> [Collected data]
┏━━

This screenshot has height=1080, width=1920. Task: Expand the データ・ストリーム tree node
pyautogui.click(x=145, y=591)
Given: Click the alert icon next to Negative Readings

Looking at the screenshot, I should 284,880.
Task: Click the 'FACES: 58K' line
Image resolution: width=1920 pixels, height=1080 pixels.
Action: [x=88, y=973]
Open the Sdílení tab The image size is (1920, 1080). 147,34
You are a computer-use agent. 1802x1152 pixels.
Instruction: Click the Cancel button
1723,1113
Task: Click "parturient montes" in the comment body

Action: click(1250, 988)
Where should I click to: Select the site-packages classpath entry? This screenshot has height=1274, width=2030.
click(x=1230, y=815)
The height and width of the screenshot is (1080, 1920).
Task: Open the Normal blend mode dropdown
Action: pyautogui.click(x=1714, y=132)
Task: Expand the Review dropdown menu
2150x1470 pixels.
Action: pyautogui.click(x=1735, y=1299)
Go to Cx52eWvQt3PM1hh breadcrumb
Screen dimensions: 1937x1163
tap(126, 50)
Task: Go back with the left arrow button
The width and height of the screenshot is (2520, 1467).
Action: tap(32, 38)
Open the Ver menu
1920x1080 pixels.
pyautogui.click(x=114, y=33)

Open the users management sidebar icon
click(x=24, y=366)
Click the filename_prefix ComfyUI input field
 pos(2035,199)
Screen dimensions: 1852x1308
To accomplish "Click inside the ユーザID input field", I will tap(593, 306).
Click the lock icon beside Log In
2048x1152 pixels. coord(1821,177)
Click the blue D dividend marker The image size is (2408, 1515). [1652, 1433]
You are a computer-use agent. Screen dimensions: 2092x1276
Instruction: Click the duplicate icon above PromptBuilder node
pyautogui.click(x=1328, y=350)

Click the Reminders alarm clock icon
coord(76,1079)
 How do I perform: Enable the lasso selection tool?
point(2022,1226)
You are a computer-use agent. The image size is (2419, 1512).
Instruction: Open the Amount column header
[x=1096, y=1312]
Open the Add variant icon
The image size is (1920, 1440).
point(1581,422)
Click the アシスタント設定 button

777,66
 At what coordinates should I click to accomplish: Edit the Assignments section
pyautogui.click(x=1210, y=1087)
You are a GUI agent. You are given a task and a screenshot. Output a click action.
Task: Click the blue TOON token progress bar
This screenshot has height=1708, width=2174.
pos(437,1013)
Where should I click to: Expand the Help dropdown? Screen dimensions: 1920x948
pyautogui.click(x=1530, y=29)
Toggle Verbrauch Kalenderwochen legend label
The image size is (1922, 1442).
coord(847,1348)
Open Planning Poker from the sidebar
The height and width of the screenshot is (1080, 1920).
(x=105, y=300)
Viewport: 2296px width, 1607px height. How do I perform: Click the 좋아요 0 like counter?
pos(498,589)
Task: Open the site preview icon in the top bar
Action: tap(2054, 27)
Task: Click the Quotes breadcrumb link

┗━━

> [What you need to do]
Out of the entries, pull every line that mentions "computer".

> [Response to this task]
You are a computer-use agent. 1802x1152 pixels.
You are a computer-use agent. Screen dimensions: 2092x1276
You are a computer-use agent. The image size is (2419, 1512).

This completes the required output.